Source data Block Start
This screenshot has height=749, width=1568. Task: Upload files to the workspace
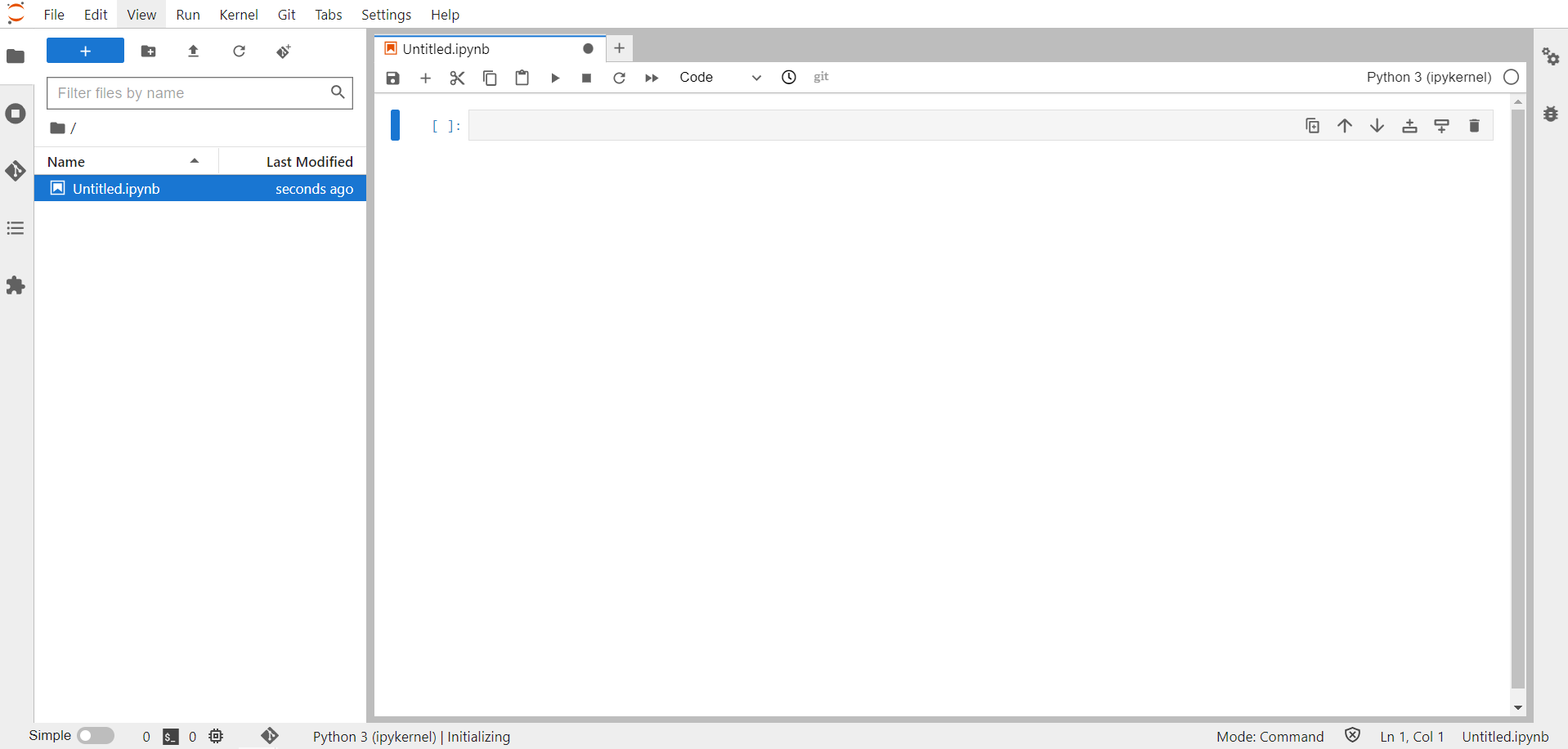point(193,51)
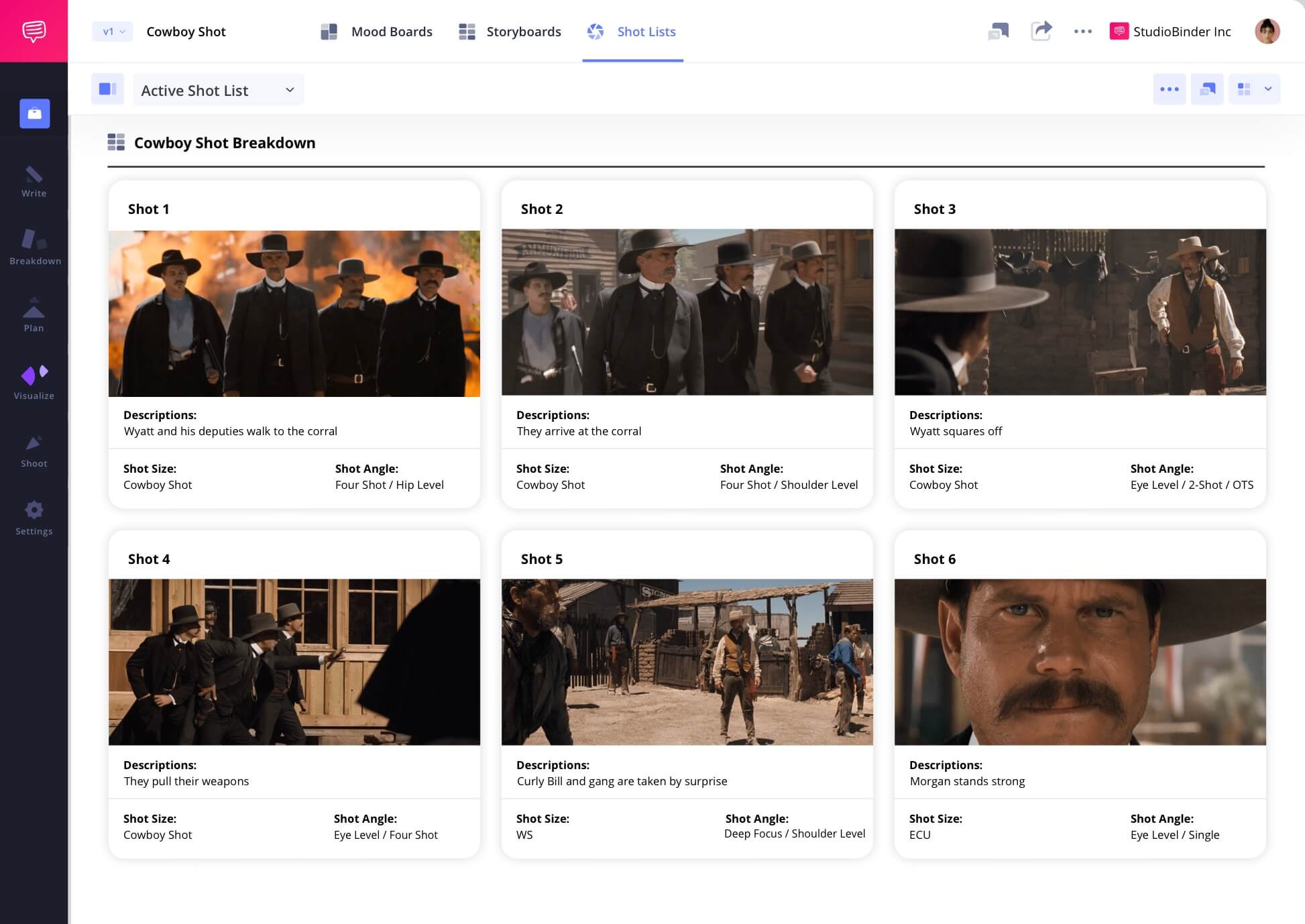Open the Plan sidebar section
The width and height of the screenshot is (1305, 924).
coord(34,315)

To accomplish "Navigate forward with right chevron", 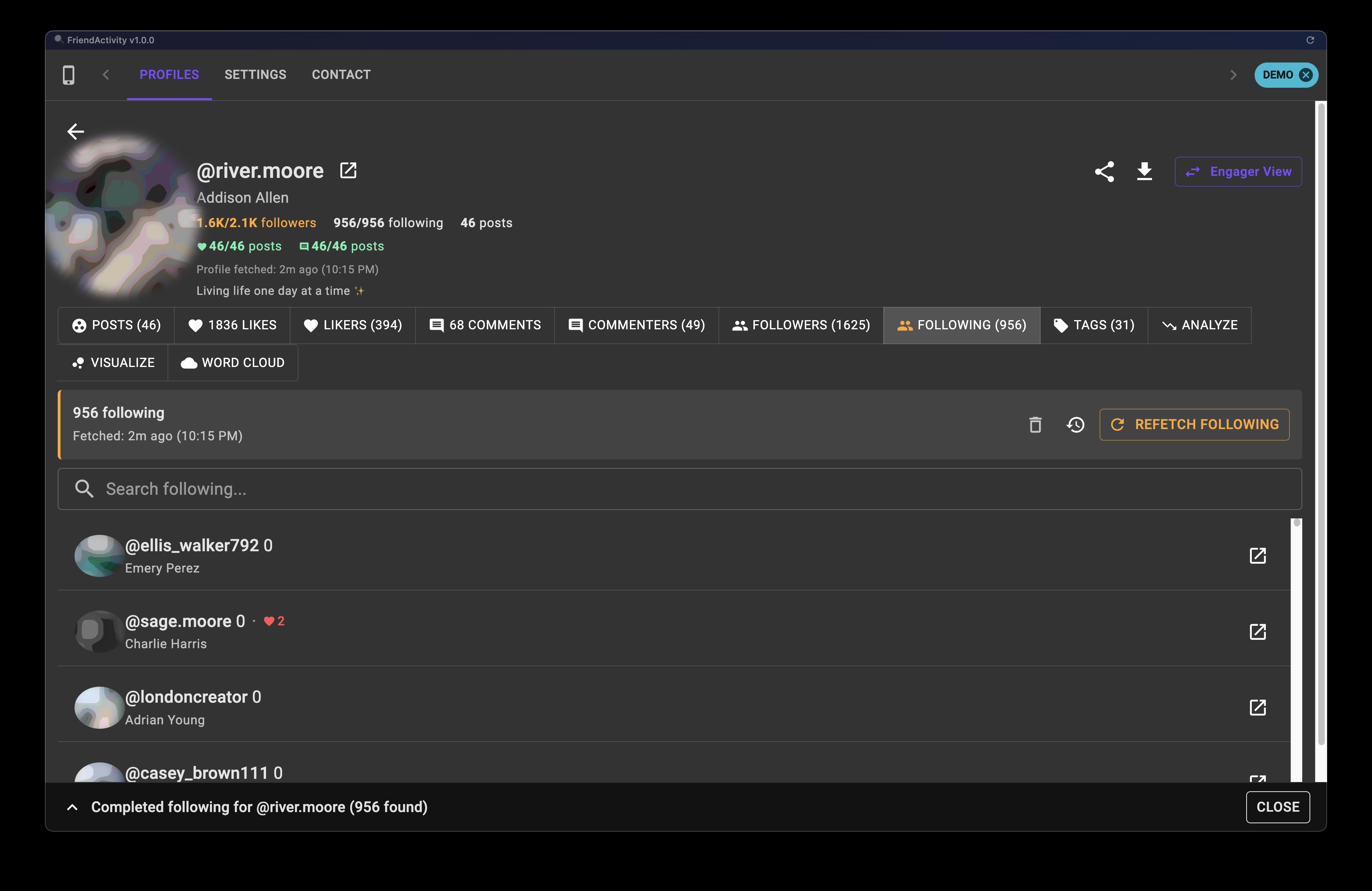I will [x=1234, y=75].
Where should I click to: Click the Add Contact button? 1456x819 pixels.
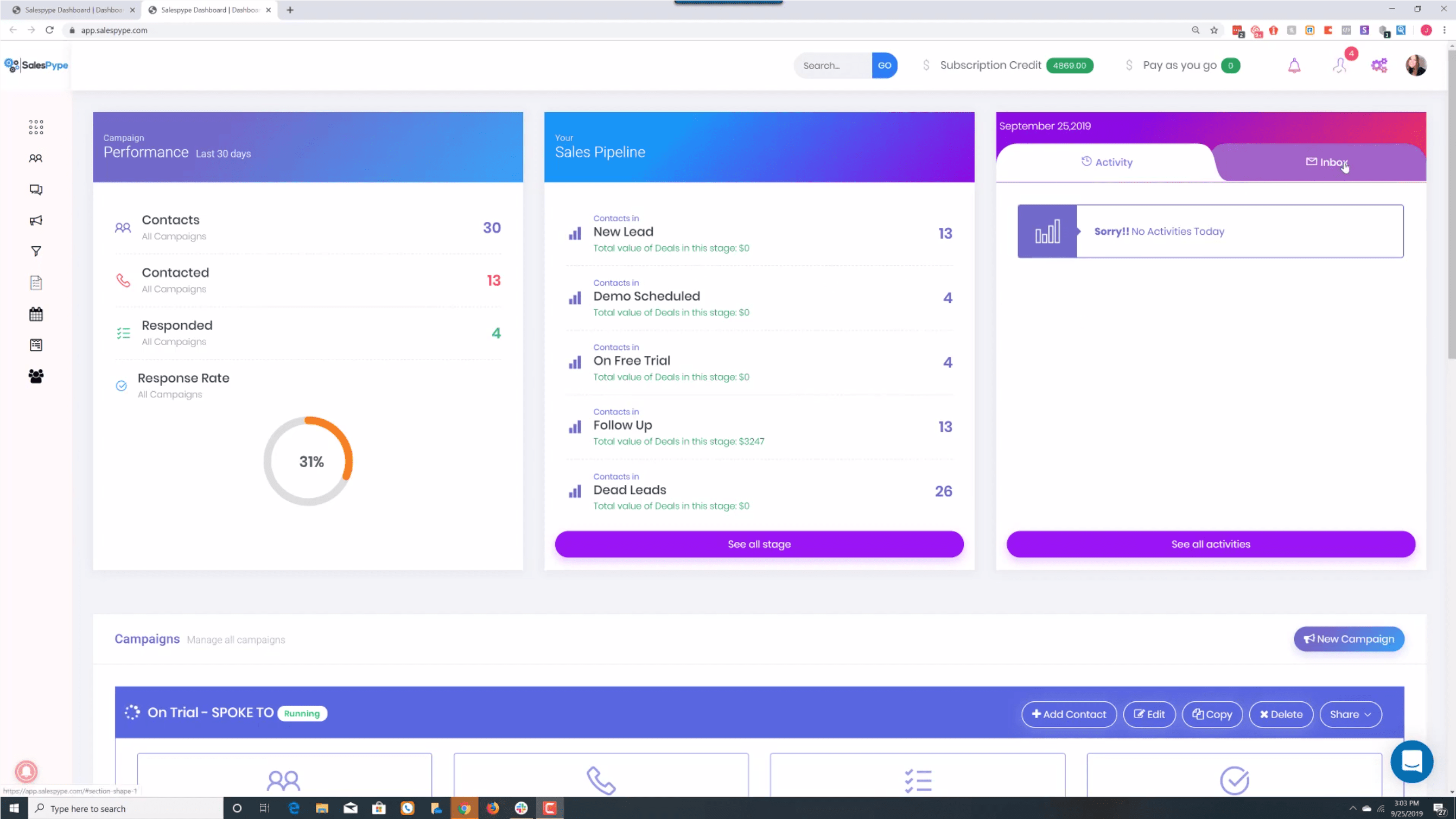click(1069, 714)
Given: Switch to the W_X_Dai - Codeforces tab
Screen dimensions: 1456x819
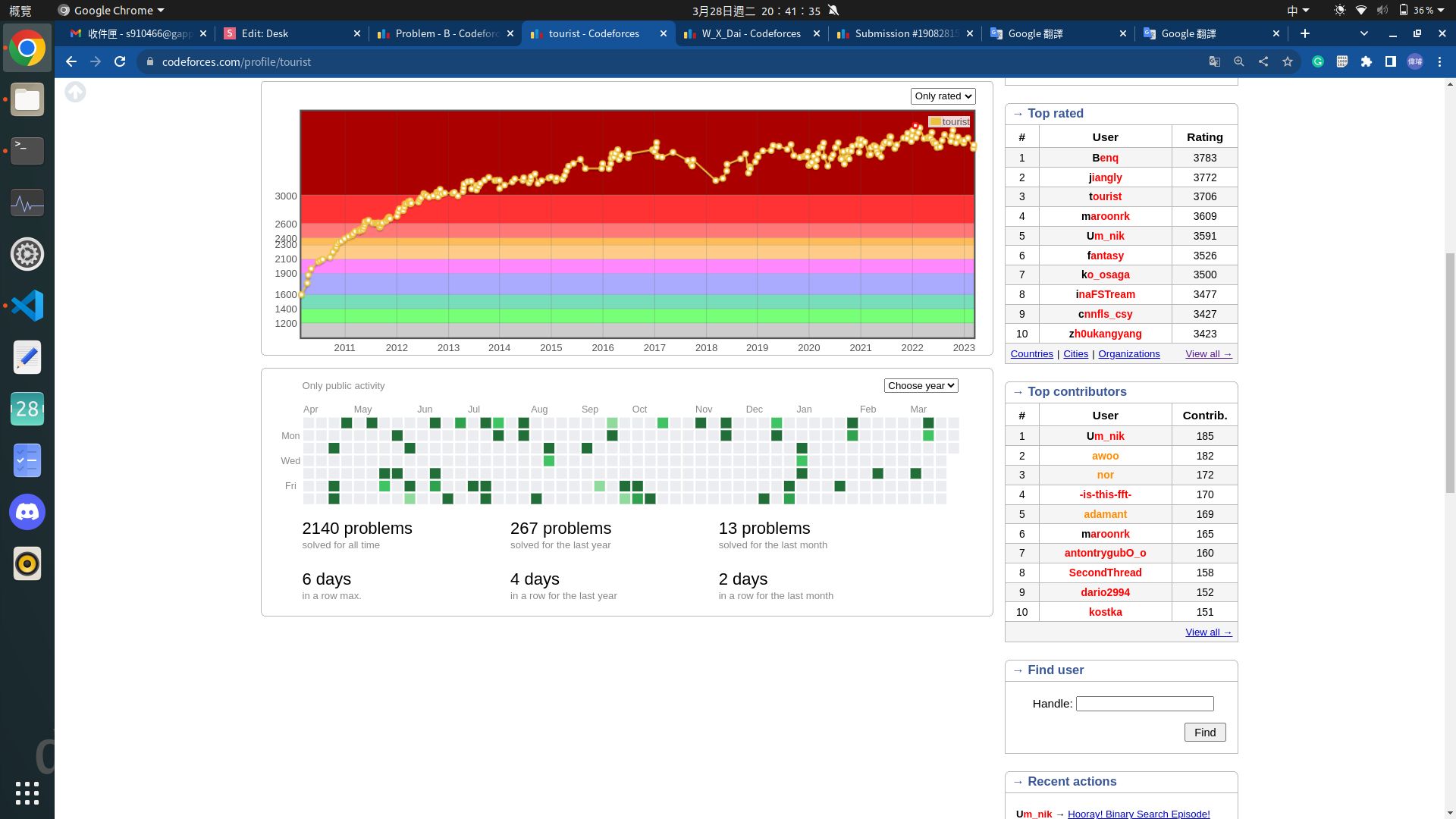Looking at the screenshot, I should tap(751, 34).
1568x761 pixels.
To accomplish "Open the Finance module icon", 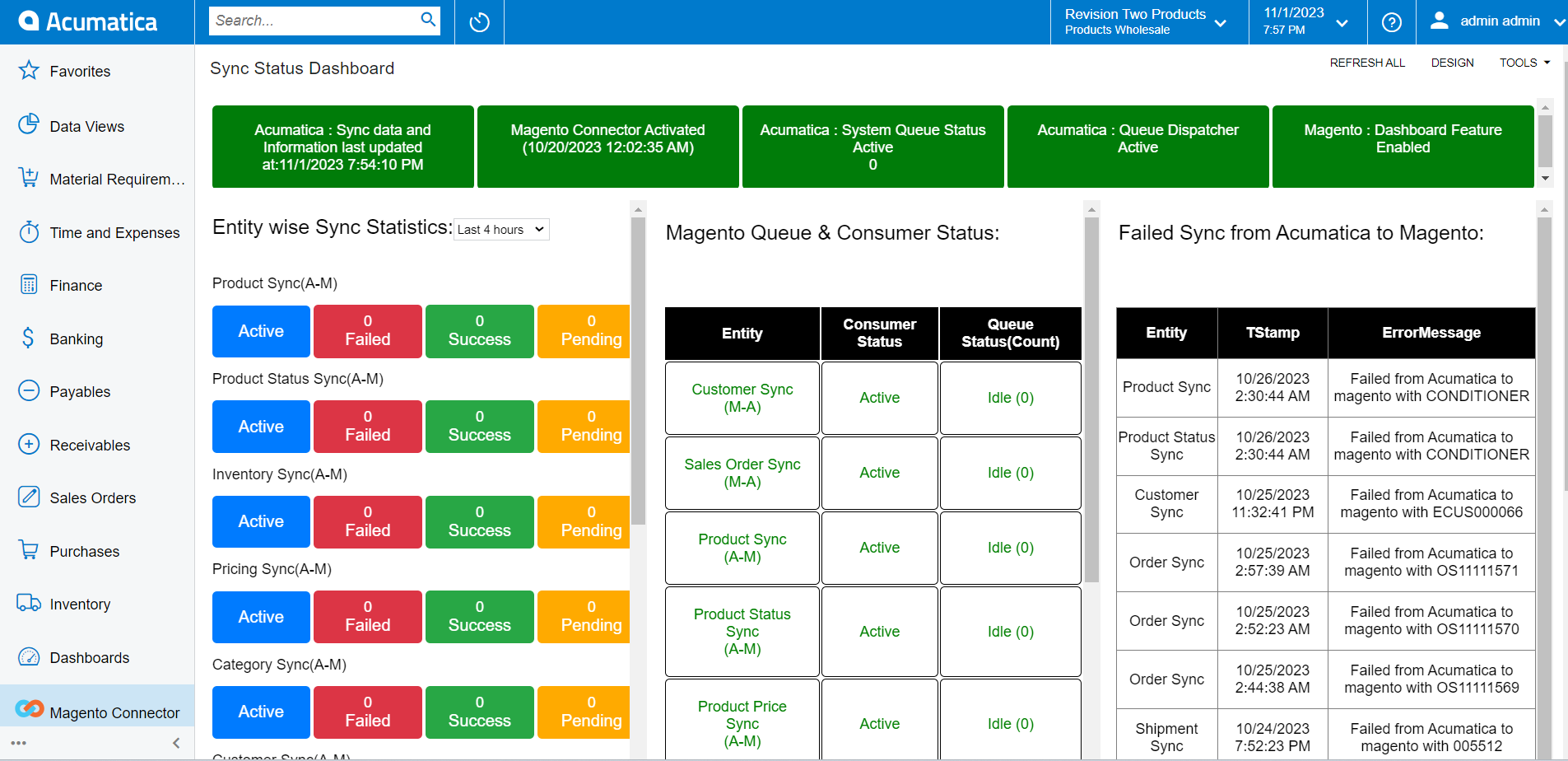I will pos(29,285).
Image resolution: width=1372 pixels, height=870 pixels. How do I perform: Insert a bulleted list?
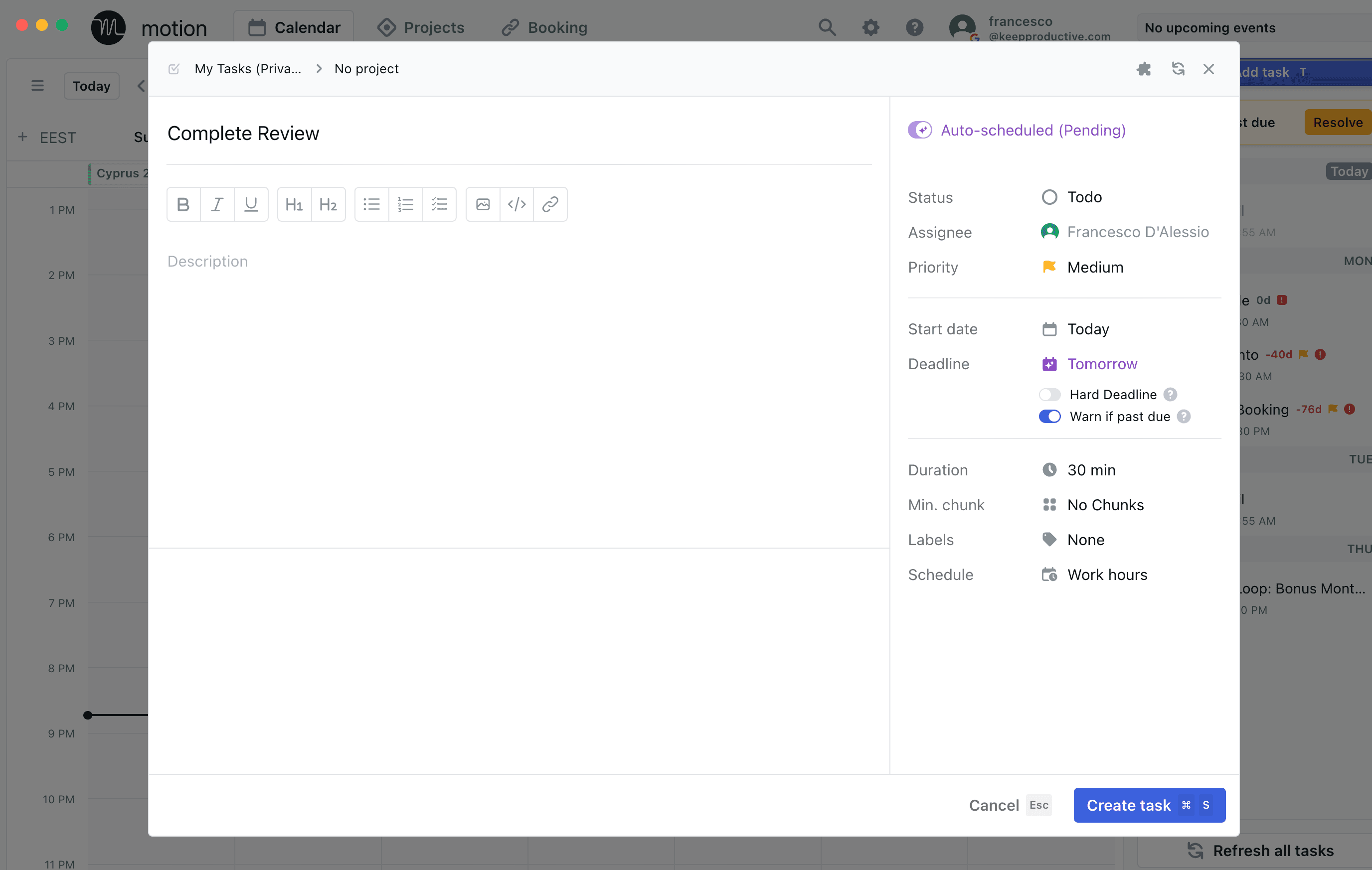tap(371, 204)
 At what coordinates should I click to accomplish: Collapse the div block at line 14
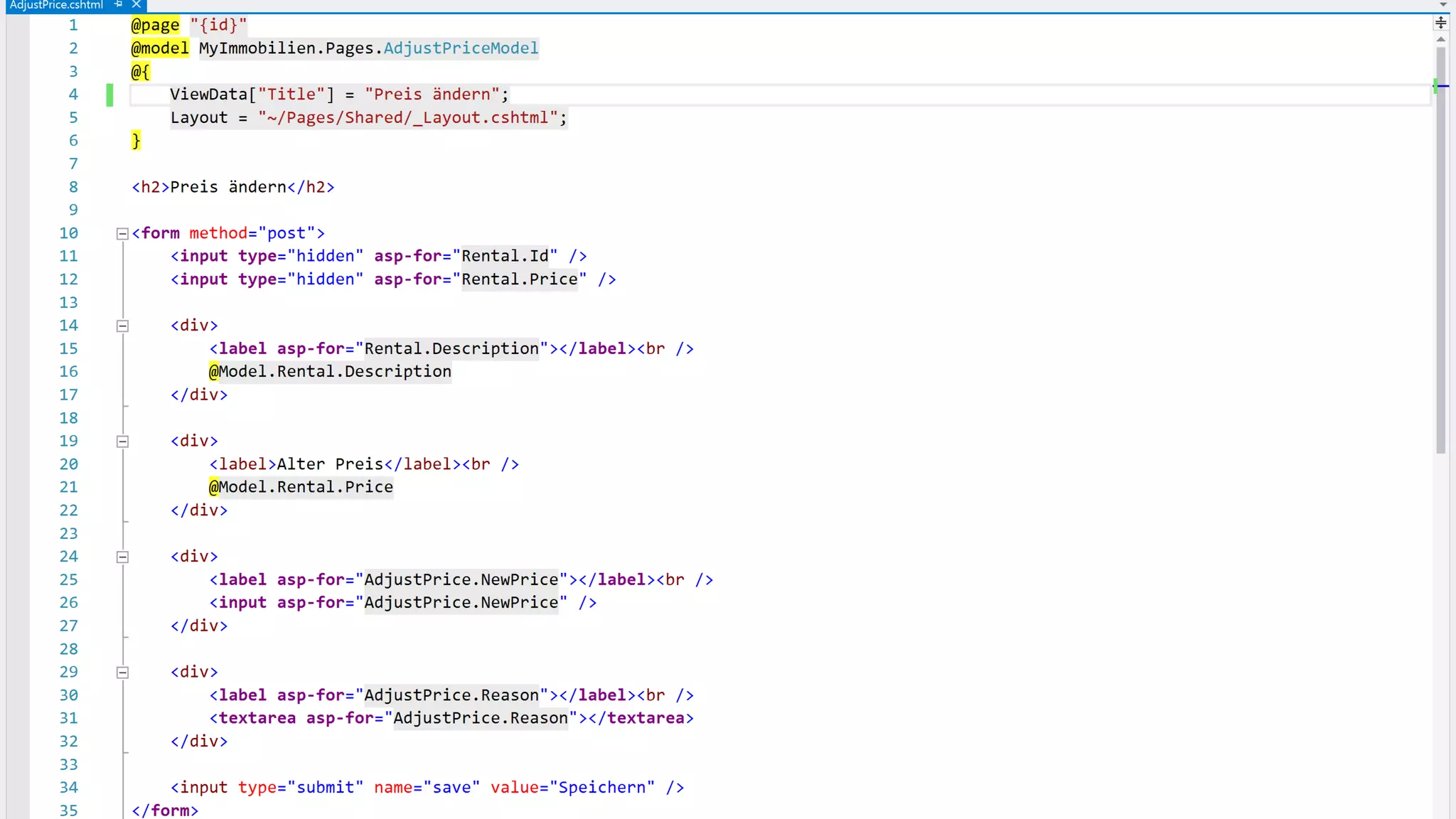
Source data Block End
Repeat exactly the lines in the entries from the one containing "Image resolution: width=1372" to the final line, inclusive, and nothing beyond them; skip pictures.

■ **Written answer**
Image resolution: width=1372 pixels, height=870 pixels. How do I perform: Insert a bulleted list?
tap(371, 204)
 At what coordinates should I click to accomplish: Collapse the div block at line 14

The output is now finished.